● Extrait
>>>

Au début de cette semaine, la Cour pénale internationale a rejeté la demande de sursis introduite par le gouvernement ivoirien pour le transfèrement à La Haye de Charles Blé Goudé, un proche allié de l’ex-Président Laurent Gbagbo et chef de longue date d’une violente milice pro-Gbagbo. Suite à la crise postélectorale dévastatrice de 2010-2011, le gouvernement du Président Alassane Ouattara avait rapidement remis Gbagbo à la CPI, où il est toujours en détention en attendant que les juges établissent s’il existe suffisamment d’éléments de preuve pour engager un procès. La coopération des autorités ivoiriennes semble toutefois moins manifeste maintenant que Gbagbo ne se trouve plus sur leur territoire.

<<<

● Données fournies
>>>

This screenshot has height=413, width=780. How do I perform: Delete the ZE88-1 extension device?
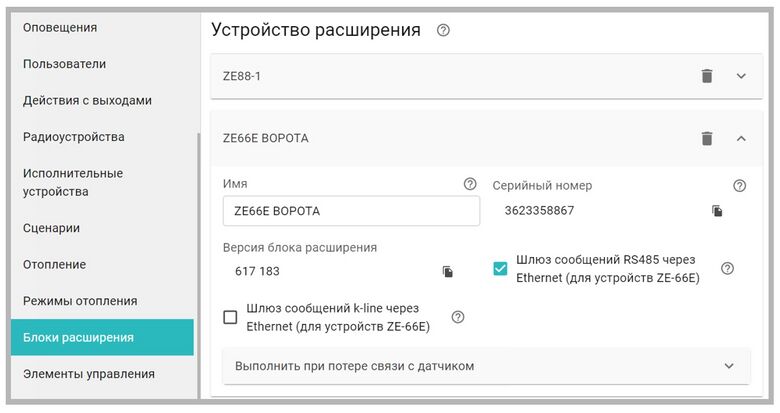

<<<
>>>

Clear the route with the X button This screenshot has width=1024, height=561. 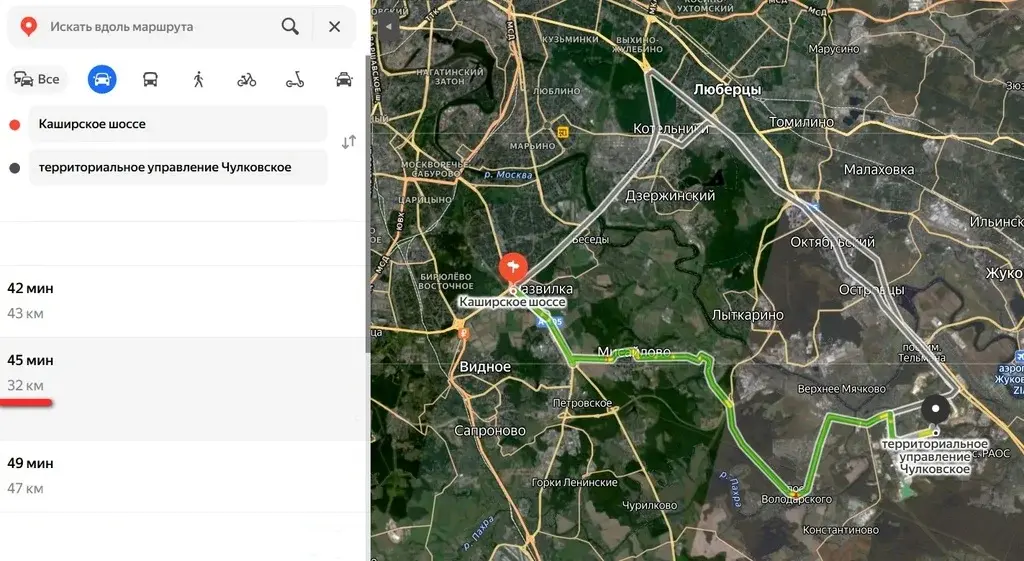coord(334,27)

<<<
>>>

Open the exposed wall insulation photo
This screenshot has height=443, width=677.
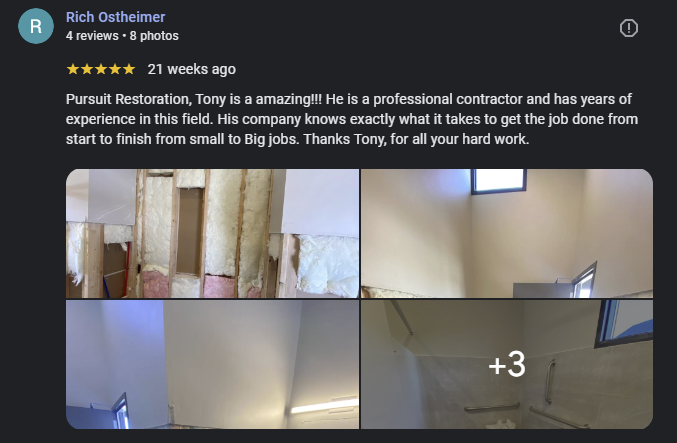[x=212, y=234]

<<<

● Consigne 1
Présentez en CSV à deux colonnes, intitulées consigne et réponse, les entrées allant de la ligne qui contient « Open the exposed wall insulation photo » jusqu'à celle qui contient « [x=212, y=234] », les deux incluses, avec une ligne par entrée, chaque champ entre guillemets et les sauts de ligne remplacés par des espaces. Laissez les images de côté.
● Consigne 2
Rédigez la suite de l'extrait sur le transfèrement de Charles Blé Goudé à la CPI, à partir de sa dernière phrase.

● Réponse attendue 1
consigne,réponse
"Open the exposed wall insulation photo This screenshot has height=443, width=677.","[x=212, y=234]"

● Réponse attendue 2
Le gouvernement ivoirien n’a toujours pas réagi officiellement au mandat d’arrêt délivré par la CPI à l’encontre de Blé Goudé pour quatre chefs de crimes contre l’humanité, bien que ce dernier soit détenu par les autorités ivoiriennes depuis son extradition du Ghana en janvier 2013. Le rejet par la cour de la demande de sursis n’est pas surprenant. Le gouvernement s’est basé sur une interprétation plutôt large du Statut de Rome, le traité instituant la CPI, en cherchant à obtenir une suspension temporaire du mandat d’arrêt de la CPI pour déterminer s’il entend poursuivre Blé Goudé en Côte d’Ivoire.
Maintenant que la suspension du mandat d’arrêt n’est plus à l’ordre du jour dans les circonstances actuelles, la balle est clairement dans le camp du gouvernement ivoirien. Deux choix s’offrent à lui : soit remettre Blé Goudé à la CPI, soit contester la recevabilité de l’affaire Blé Goudé devant la CPI aux motifs qu’il est jugé en Côte d’Ivoire essentiellement pour les mêmes crimes. Nul doute que le gouvernement connaît bien cette dernière approche — il a fini par contester la recevabilité de l’affaire ouverte par la CPI contre l’ex-Première Dame Simone Gbagbo, également recherchée pour crimes contre l’humanité, presque vingt mois après la délivrance du mandat d’arrêt de la CPI à son encontre.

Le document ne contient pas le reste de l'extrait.